The ironwork on interior windows is exceptional as are the beautifully restored cedar wood panels with fastidious detailing throughout. Dar Seffarine is truly exceptional – guests from the seven unique rooms join a communal table for dinner. The food is cooked by Amina, manager Zouhir’s mother and was the best traditional food we ate in Morocco, which is high praise indeed.

The past and present seem to converge harmoniously in Fes. Its rich heritage and pulsating atmosphere make it the most interesting place I have encountered thus far in Morocco; the feeling of ease in somewhere as chaotic as this was quite remarkable.

Caravan Agafay

Caravan Agafay

From Fes, we had the longest drive of our trip, seven hours to Marrakech, where we stayed for two days visiting the Jardin Majorelle, the souks, museums, lunches in El Fenn and dinners at Plus61, then on to the desert to camp out in luxury.

Caravan Agafay is one of the latest offerings from the Habitas collection, curators of sustainable, yet luxurious retreats. It is set amid the moon-like scape of the Agafay desert with views over the Atlas Mountains. A short drive from Marrakech, it provides the perfect antidote to the bustle of the city.

The Berber-inspired tents are well appointed with solar-powered en suite bathrooms and very comfortable beds and are set in small groupings around pathways illuminated once evening falls.

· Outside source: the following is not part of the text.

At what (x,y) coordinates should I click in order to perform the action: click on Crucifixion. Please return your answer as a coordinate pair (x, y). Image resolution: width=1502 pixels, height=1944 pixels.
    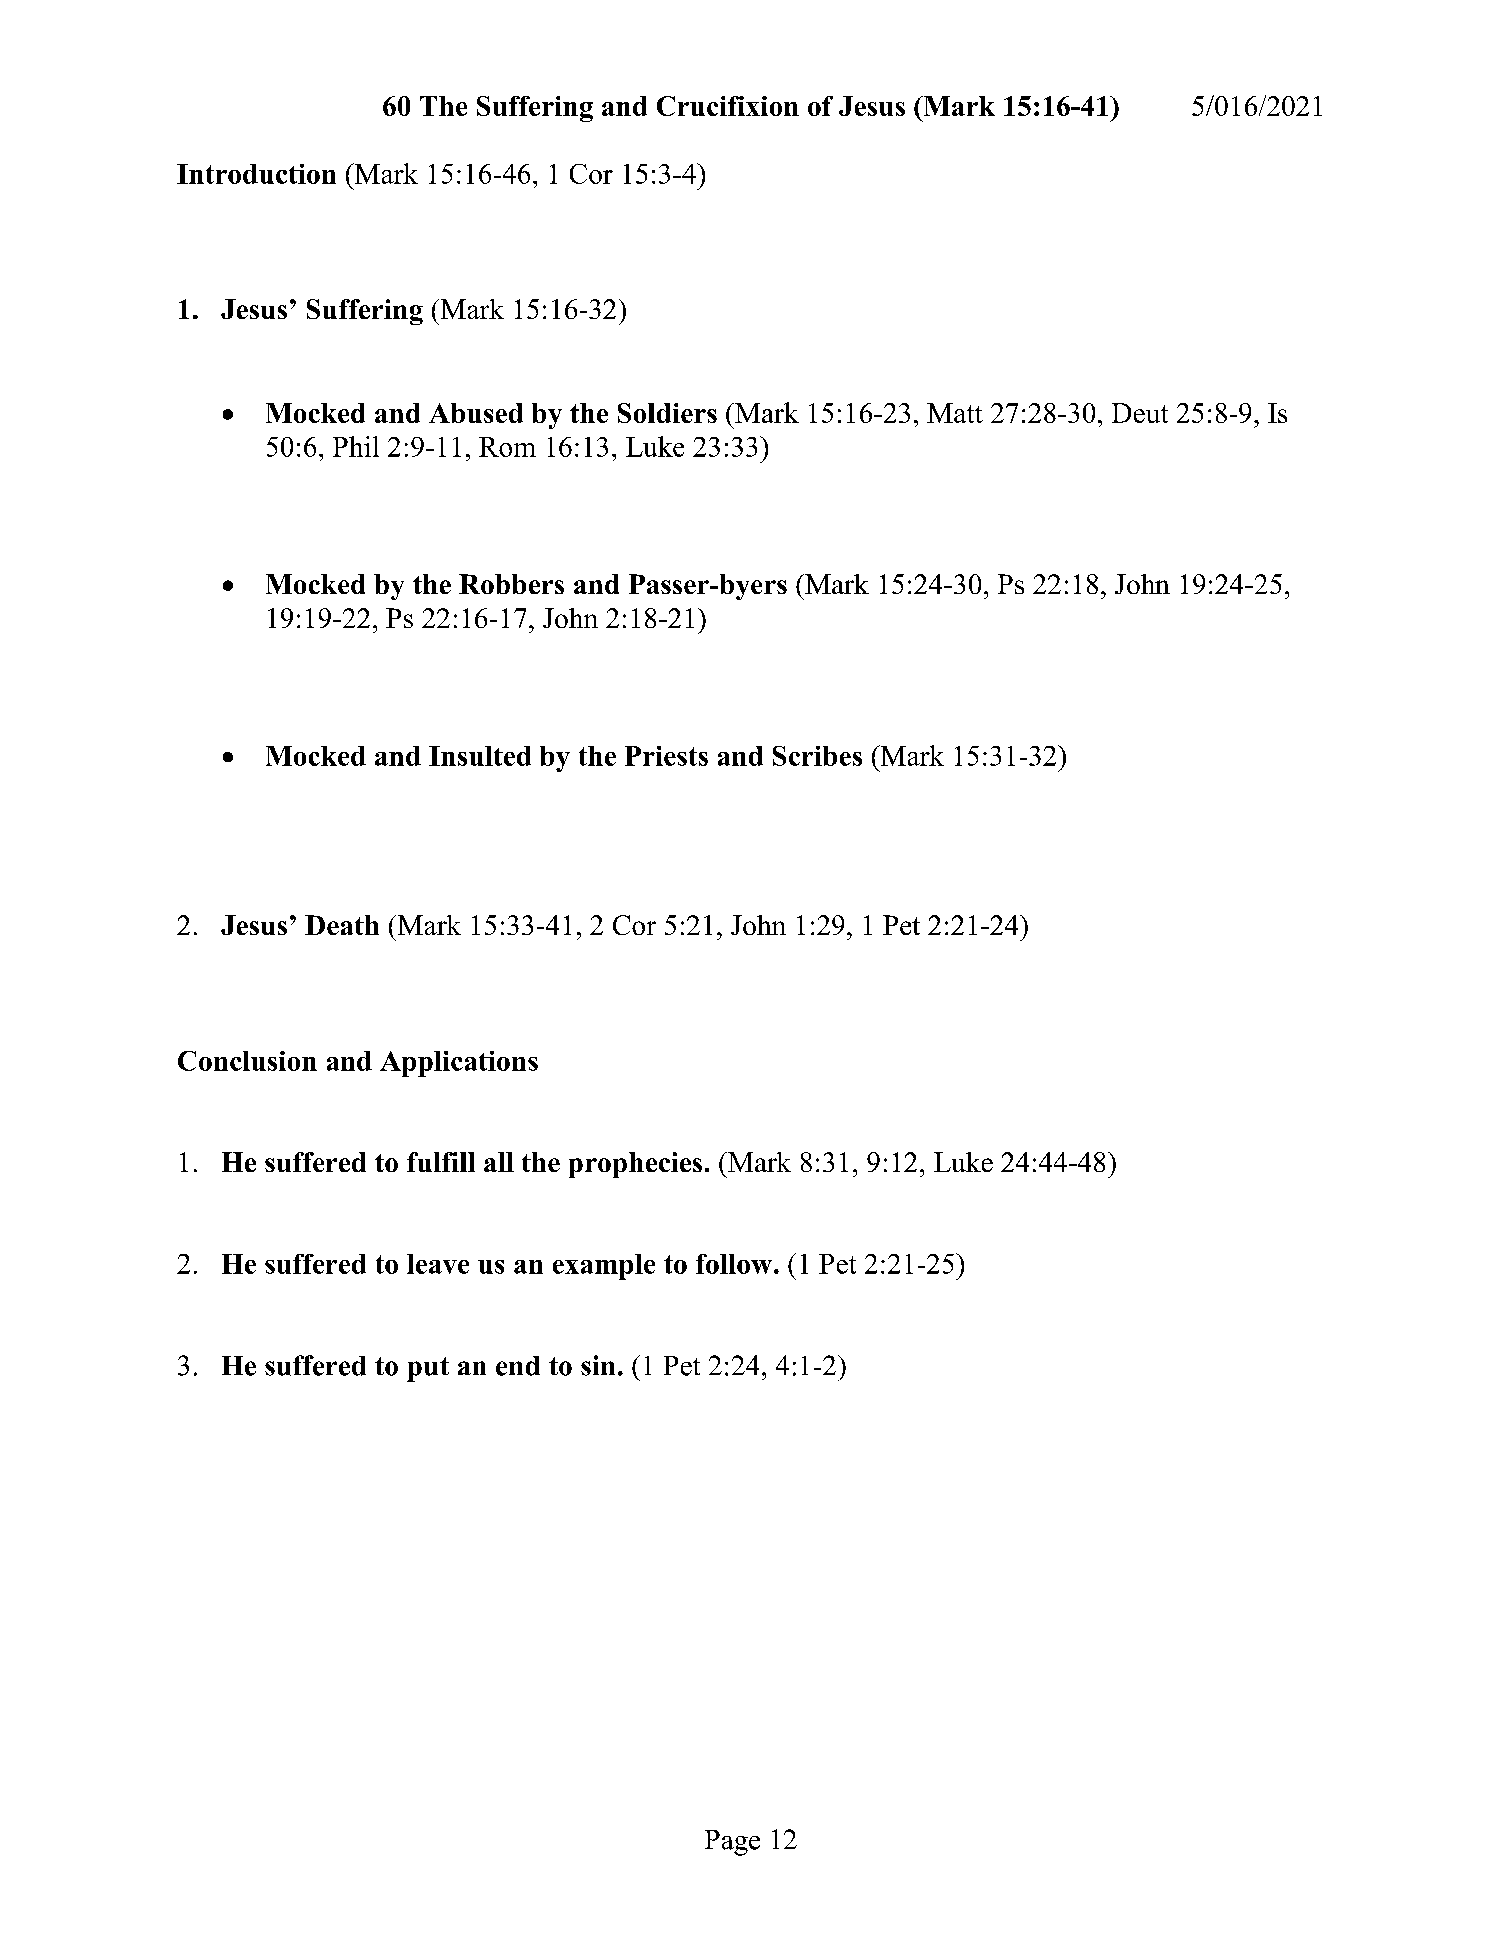
    Looking at the image, I should click on (728, 106).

The green-tiled open bar with wicker lampshades blowing in the warm evening breeze is an ideal backdrop for the spectacular desert sunset.

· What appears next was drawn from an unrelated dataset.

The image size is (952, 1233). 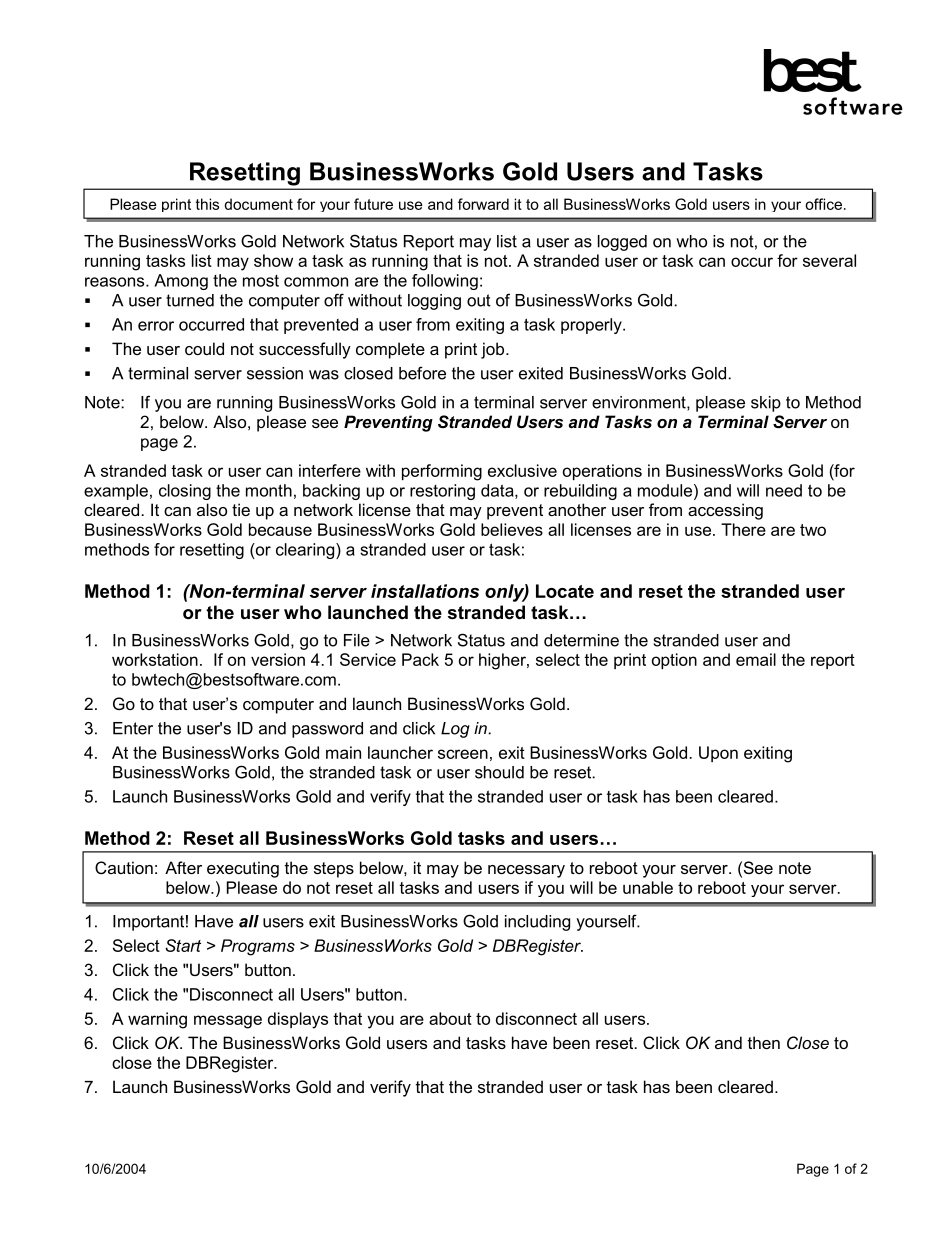 What do you see at coordinates (648, 887) in the screenshot?
I see `unable` at bounding box center [648, 887].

The camp has two outdoor pools built into the terrain fed from desert springs, so there is always somewhere to cool off, which is most welcome. The relaxed and airy Olivar restaurant serves breakfast, lunch and dinner, drawing on their own gardens, Moroccan and Middle Eastern dishes. Gorgeous Lahcen, the head gardener, will show you the vegetable and fruit garden, which he planted with vines for shade. Sheep and goats are also raised on site as are hens for fresh eggs. Horse-riding, bread making, yoga, cycling, tea ceremonies and stargazing are all on offer during your stay. There are relaxing, nurturing vibes in this beautiful desert camp.

Rested and refreshed by Caravan Agafay, we headed to Essaouira for a few days, the highlight of which was Kaouki beach, a bit like Ballybunion in the 1960s but with camel rides. It is a great surfing beach with a fantastic Kaouki Karma Surf school. Dar Baba restaurant in town is worth a visit – excellent food, particularly if you have had your fill of tagines.

We brought our three children with us (17-12) for a little culture shock. It worked, in the best possible way. It was wonderful to watch them haggling in the souks and finding their way around. I do get the sense that I may never get enough of Morocco.